Brent espère accueillir un public de tous âges, à commencer par les jeunes Juifs bien intentionnés et épris de justice, mais qui ne comprennent pas que scander des slogans accrocheurs comme « Du fleuve à la mer, la Palestine sera libre ! » est, de son avis, dangereux pour le peuple juif dans sa globalité.

« L’omniprésence de l’idéologie de libération de la Palestine et de la pensée anti-israélienne et antisémite qui accompagne cette idéologie est nettement plus grave, au sein du monde juif, que ne le pensent les gens », estime Brent.

« Les dangers ne viennent pas uniquement de l’extérieur… Il y a un danger tout aussi puissant au sein de la culture juive, en particulier de la gauche qui, depuis des dizaines sinon des centaines d’années, même avant tout ce conflit israélo-arabe, a assimilé des idées qui l’ont amenée à se retourner contre elle-même », analyse-t-il.

Un manifestant brandit une pancarte sur laquelle on peut lire « Du fleuve à la mer » lors d’un rassemblement de solidarité avec les Palestiniens sur la place Oranienplatz, dans le quartier de Kreuzberg à Berlin, en Allemagne, le 11 novembre 2023. (Crédit : Tobias Schwarz/AFP)

Herf acquiesce et ajout que les menaces venues de l’extérieur doivent être prises au pied de la lettre.
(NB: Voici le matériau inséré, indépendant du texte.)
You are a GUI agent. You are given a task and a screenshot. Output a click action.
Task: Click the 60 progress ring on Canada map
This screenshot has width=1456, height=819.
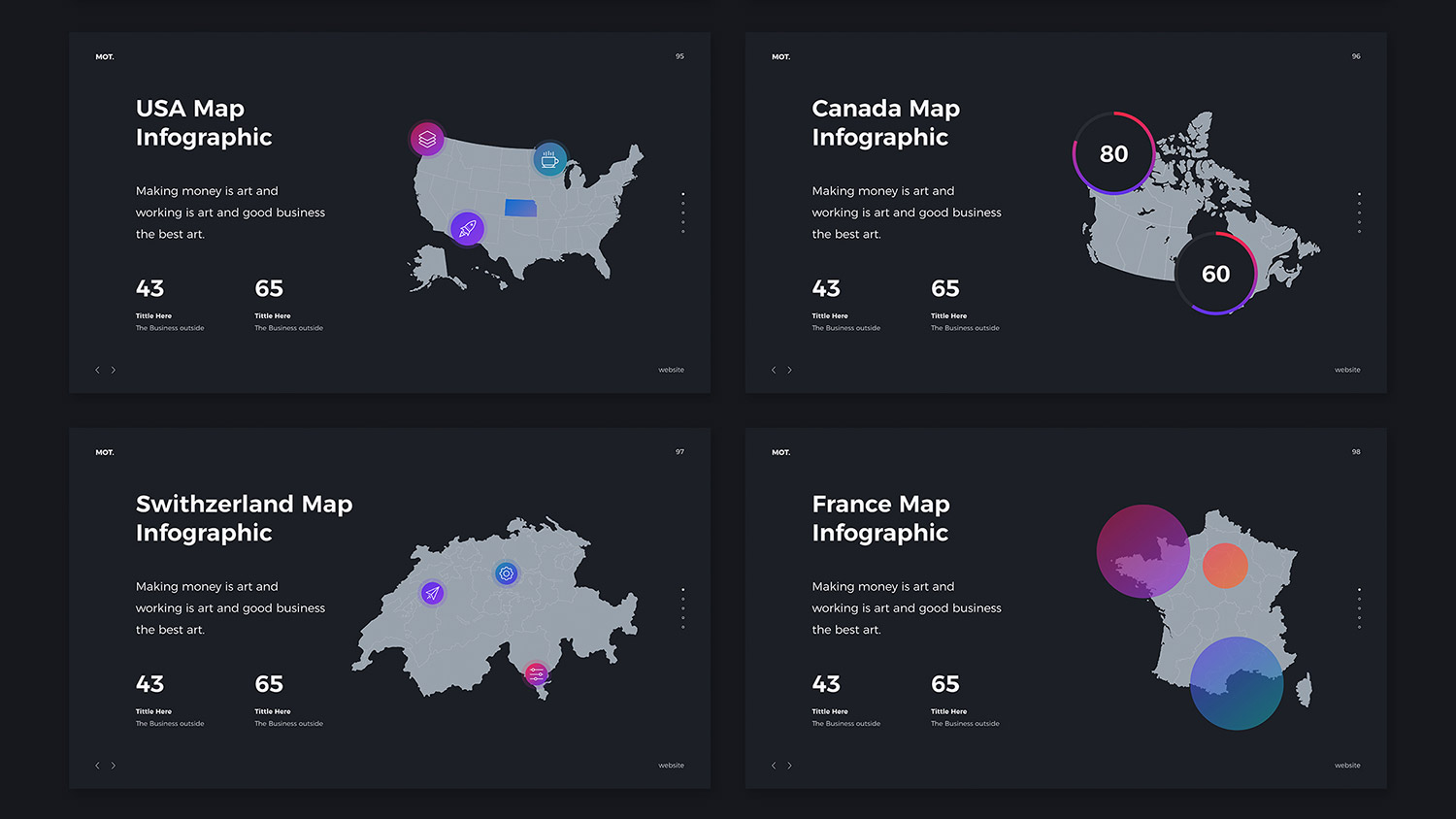point(1215,274)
Ayant étudié l’Allemagne nazie et la Shoah durant une grande partie de sa carrière, il se sent une responsabilité de s’assurer que ce qui s’est passé en Europe dans les années 1930 et 1940 ne se reproduira plus jamais.

« Quand [les dirigeants iraniens], ou Sinwar [du Hamas], ou quiconque annonce son intention de détruire l’État juif, de jeter les Juifs à la mer ou de tuer les Juifs cachés derrière des arbres, je les prends très au sérieux. Ils ne plaisantent pas », conclut Herf.